In the stories of The land of the Spotted Eagle, by Luther standing Bear, he speaks of the dehumanization of the Indian. He refers to the land and the Indian as being one. "The American Indian is of soil, whether it be the region of forest, plains, pueblos, or mesas. He fits into the landscape, for the hand that fashioned the continent also fashioned the man for his surroundings." He makes many analogies of the land and the Indian being together on a higher level. He explains how the white Man does not understand the Indian and therefore does not understand America. And if that goal cannot be reached then the White Man can never understand America. He states that all of the problems that exist today as a result of the White Man some how. He proclaims that the White Man says that he is forgiven by the fact that he says his God has guided him to this path. He speaks of the ways in which the White Man dehumanizes the earth. He agrees that the white man brought about great change, but the fruits of his society are both sickening and deadening. He says that a true civilization lies in the dominance of self, not in the dominance of other men. He states that the hand is the tool that has built the man"s mind, it too can refine it.
In all three cases the Indians are talking about the abuse that the white man puts out upon the land. In common, Indians believe that land has a spiritual aspect to it. Indians foresee that the White Man will never be able to be one with the earth. This is because the White Man does not understand the earth. White Man does not respect the holy grounds of the dead. He does not respect the fruits that the earth has offered to him, but rather walks all over these offerings. All three Indians make references to nature in their description of the land. I found that very interesting. It just supports the fact that Indians are really in tune with the earth and its meaning and surroundings. Indians all hold a common bond, in the fact that White Man have no respect for land that had been promised to the Indians. Indians had created sacred burial grounds for these lands and could not understand how one could just walk all over them and take away the land. Another reason Indians believed the White Man abused the land and could never understand the vast sacred lands of the American Indians.
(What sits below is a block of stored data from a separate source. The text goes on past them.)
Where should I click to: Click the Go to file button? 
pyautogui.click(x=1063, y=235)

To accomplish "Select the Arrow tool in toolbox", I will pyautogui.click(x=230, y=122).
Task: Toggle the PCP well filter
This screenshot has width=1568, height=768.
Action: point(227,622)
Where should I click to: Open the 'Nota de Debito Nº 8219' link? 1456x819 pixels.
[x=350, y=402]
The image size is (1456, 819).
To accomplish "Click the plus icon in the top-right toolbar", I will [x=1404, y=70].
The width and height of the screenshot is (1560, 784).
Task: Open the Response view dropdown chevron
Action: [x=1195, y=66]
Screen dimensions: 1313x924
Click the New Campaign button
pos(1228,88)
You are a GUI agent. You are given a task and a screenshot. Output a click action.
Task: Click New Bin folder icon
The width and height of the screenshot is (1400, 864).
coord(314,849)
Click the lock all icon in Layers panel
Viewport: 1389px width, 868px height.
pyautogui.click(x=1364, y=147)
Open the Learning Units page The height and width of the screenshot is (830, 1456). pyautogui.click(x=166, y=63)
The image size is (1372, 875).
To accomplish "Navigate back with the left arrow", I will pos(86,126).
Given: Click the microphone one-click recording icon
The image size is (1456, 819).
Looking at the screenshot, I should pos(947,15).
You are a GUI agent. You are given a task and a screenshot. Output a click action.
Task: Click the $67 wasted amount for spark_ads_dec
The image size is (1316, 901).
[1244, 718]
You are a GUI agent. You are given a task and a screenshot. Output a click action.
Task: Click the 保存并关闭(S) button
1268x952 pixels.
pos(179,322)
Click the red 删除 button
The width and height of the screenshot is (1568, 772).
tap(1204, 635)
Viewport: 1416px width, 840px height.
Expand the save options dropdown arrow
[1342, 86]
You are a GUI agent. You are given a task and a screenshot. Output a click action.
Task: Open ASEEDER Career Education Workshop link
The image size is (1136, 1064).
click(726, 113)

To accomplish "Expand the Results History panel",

It is for these reasons that the Indian sees the a common train of thought in that the White Man abuses the Earth. And this practice by us today still goes on in modern society. White Man still abuses the Earth. We dump our garbage in the ocean, we have no place to safely dump toxic waste. We disregard the environment in the same practices we did some two to three hundred years ago, and most importantly we still do not respect the Indian in still trying to squeeze land out of there grasp and moving them around.